In a perfect world, there wouldn’t be a need for South Park. But in our society fueled by hypocrisy, greed and intolerance a film like this is essential to remind us what freedom of speech is all about. It seems that only cartoons are able to satirize today’s world, because they’re cheaper and people feel less threatened by little animated characters. There’s still the occasional “Happiness” or “Election”, but for regular doses of unrestrained satire, you better turn to the animated shows of Matt Groening (The Simpsons), Mike Judge (King of the Hill) and, of course, Trey Parker. I truly believe that Parker is one of the most gifted new talents in movies, for he makes totally unique pictures. First there was “Cannibal: the Musical”, which blends “Oklahoma!”-style songs and gore, then came “Orgazmo”, about a Mormon porn star super-hero!

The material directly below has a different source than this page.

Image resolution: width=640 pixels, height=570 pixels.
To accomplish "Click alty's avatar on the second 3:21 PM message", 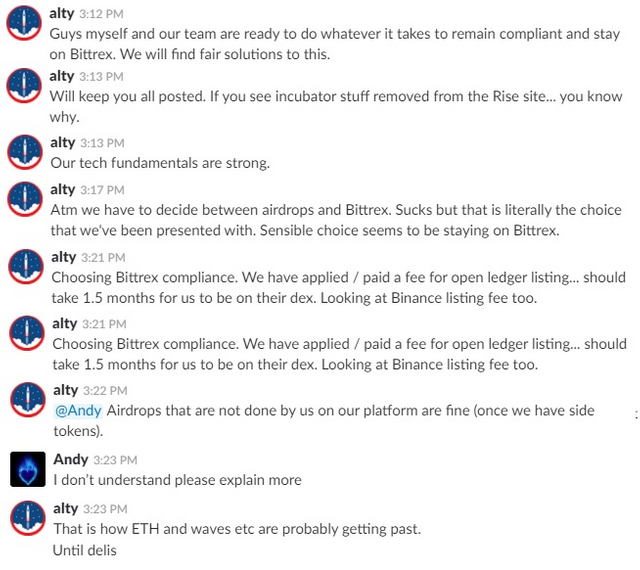I will (x=27, y=333).
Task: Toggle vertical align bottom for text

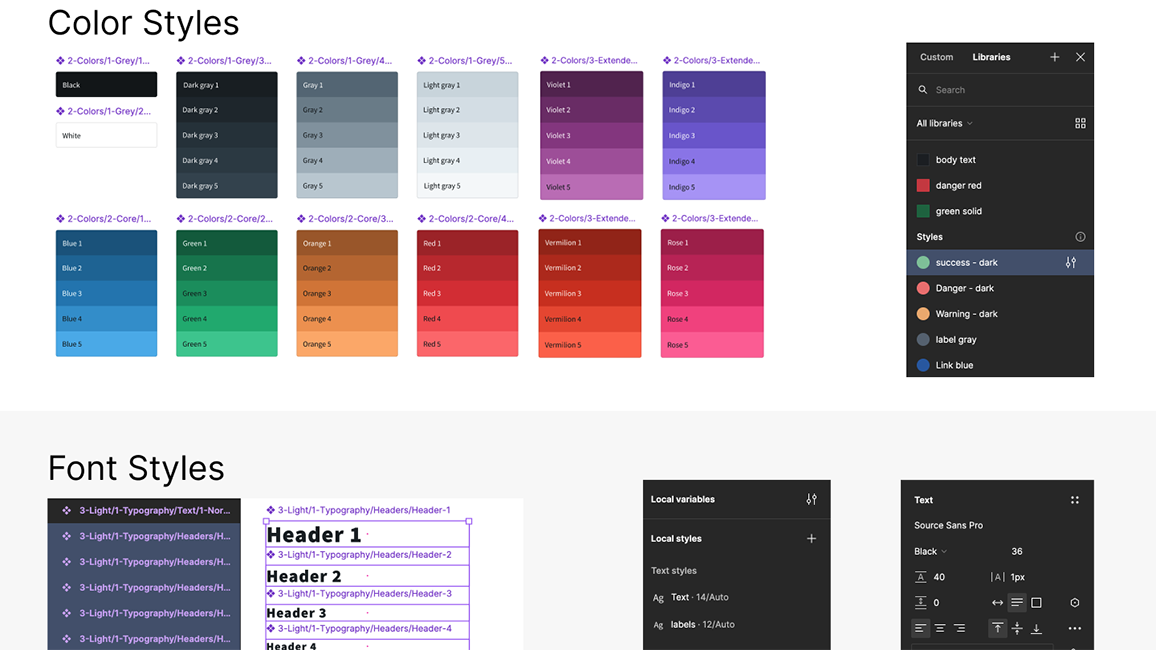Action: (x=1036, y=629)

Through all this, Parker and his pal Matt Stone created the cult TV show “South Park”, which got them the lead in David Zucker’s hilarious “BASEketball, and now the chance to take their show to the next level: the big screen!
The title is more than a nifty penis joke: this movie is indeed bigger, longer and uncut! The little kids of South Park Elementary go to places they’ve never been before, and their language is dirtier than ever! This movie ranks along “Scarface” and “Do the Right Thing” as one of those the most jam-packed with the F-word! It all starts out in the supposedly quiet, snow-covered little town of South Park, Colorado. We meet again with our cute but crude cardboard friends from TV. There’s Stan Marsh, who’s still love Wendy so much that he pukes every time he sees her, even though she has a thing with sophisticated British new kid Gregory. Then there’s Kyle Broflovky’s the little Jewish kid with an attitude, and poor Kenny McCormick with his coat over his face and a tendency to always die. Last but not least is Eric Cartman, one of the most hilarious characters ever. Man, is he a badass, filthy, sick, cruel son of a bitch. His voice (courtesy of Parker, who voices all the main characters with Stone) is absolutely unmistakable, and practically everything he says is a memorable one-liner. This fatass is only 8 or something, but man is he a screw up!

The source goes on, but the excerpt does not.